PROPERTIES OF A PHOSPHATIDYLCHOLINE DERIVATIVE OF DIPHENYL HEXATRIENE (DPH-PC) IN LYMPHOCYTE MEMBRANES - A COMPARISON WITH DPH AND THE CATIONIC DERIVATIVE TMA-DPH USING STATIC AND DYNAMIC FLUORESCENCE

Using static and dynamic fluorescence we studied the fluorescence properties of a phosphatidylcholine analog of 1,6-diphenyl-1,3,5-hexatriene (DPH-PC) incorporated in lymphocyte plasma membranes with respect to DPH and its cationic derivative 1-(4-trimethylammoniumphenyl)-6-phenyl-1,3,5-hexatriene (TMA-DPH), in order to study if phospholipid derivatives of DPH may be used to investigate structural and physicochemical properties of specific membrane lipid domains. DPH-PC and TMA-DPH showed similar fluorescence polarization values that were significantly higher with respect to DPH, suggesting a localization of the fluorescent portion of DPH-PC in a more ordered region of the membrane which was probably due to the electrostatic interactions between phospholipid head-groups. The localization of the fluorescent moiety of DPH-PC near the membrane surface was also supported by the study of the fluorescence decay of the three probes using frequency-domain fluorometry. The main lifetime component of DPH-PC was rather similar to that of TMA-DPH (6.74 versus 6.24, ns) but considerably lower with respect to DPH (10.52, ns), in agreement with data obtained from exponential analysis. In lymphocyte membranes obtained from concanavalin A treated cells, a significant decrease of fluorescence polarization has been shown with DPH and its phosphatidylcholine derivative, but not with TMA-DPH. In liposomes obtained from total lipids extracted from lymphocyte membranes, a decrease of fluorescence polarization has been observed only with DPH. Our results suggest that DPH-PC localizes the fluorescent portion of its molecule in membrane micro-environments of different properties with respect to those probed by DPH and TMA-DPH. The use of DPH-phospholipid derivatives and other DPH-probes may represent an useful tool to study plasma membrane heterogeneity in biological membranes.

*****

# Problems to solve
1. Name every fluorescent probe that the abstract on DPH-PC in lymphocyte membranes compares.
2. According to the abstract on DPH-PC in lymphocyte membranes, what was the main lifetime component of DPH?

# Extracted information
*****

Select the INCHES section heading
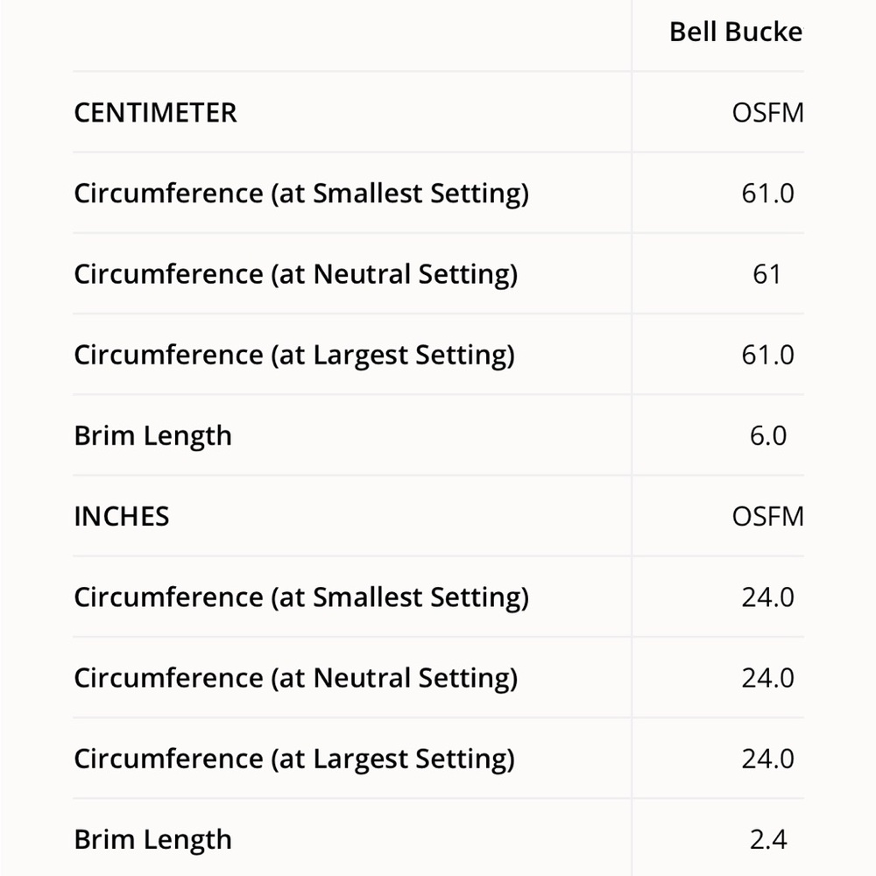 (121, 516)
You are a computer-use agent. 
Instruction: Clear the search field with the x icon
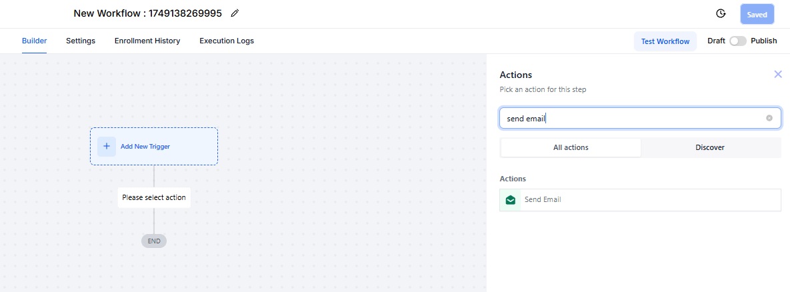[769, 118]
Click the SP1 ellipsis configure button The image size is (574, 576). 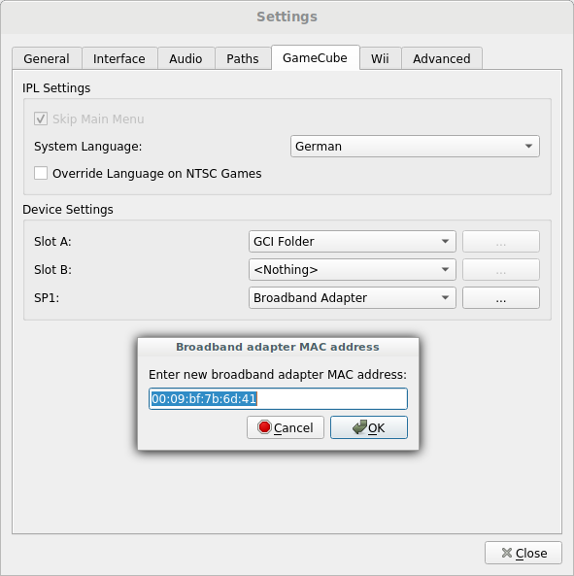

*****

# Solutions below
1.
- DPH (1,6-diphenyl-1,3,5-hexatriene)
- DPH-PC (a phosphatidylcholine analog of DPH)
- TMA-DPH (1-(4-trimethylammoniumphenyl)-6-phenyl-1,3,5-hexatriene)

2. 10.52 ns